⟨

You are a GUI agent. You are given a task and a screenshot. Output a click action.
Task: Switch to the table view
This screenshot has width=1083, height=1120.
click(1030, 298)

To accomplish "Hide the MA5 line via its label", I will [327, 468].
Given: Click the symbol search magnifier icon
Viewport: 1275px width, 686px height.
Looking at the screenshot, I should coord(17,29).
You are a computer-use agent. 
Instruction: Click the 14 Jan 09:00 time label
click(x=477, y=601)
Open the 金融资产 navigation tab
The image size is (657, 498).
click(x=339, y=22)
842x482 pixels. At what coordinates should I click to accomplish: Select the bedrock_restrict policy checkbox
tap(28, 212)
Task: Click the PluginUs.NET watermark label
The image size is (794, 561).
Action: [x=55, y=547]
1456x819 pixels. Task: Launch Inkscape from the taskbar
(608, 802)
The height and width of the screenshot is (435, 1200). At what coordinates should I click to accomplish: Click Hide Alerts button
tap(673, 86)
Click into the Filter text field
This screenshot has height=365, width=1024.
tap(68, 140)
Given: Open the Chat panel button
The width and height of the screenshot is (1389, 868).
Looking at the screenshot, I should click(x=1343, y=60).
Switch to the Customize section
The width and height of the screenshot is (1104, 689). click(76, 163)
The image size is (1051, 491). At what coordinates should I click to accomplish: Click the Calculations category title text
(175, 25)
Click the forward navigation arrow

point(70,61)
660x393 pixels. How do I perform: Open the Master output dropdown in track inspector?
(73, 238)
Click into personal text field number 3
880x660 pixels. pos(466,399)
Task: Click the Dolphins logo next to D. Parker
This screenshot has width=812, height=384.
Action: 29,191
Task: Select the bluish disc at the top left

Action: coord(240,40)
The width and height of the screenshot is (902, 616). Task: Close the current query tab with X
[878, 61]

⟩

:: WHAT IS EXPECTED ::
Please rescale everything from the line containing "You are a computer-use agent." down to the line containing "click(x=339, y=22)", with both of those lines included. Reproduce every line in that span of the material, multiplying each click coordinate in the answers by 1.75 and rounding to a whole number, with halves rounded up. Leave all other lines unchanged.

:: TASK SOLUTION ::
You are a computer-use agent. 
Instruction: Click the 14 Jan 09:00 time label
click(x=835, y=1052)
Open the 金融资产 navigation tab
The image size is (657, 498).
click(x=593, y=39)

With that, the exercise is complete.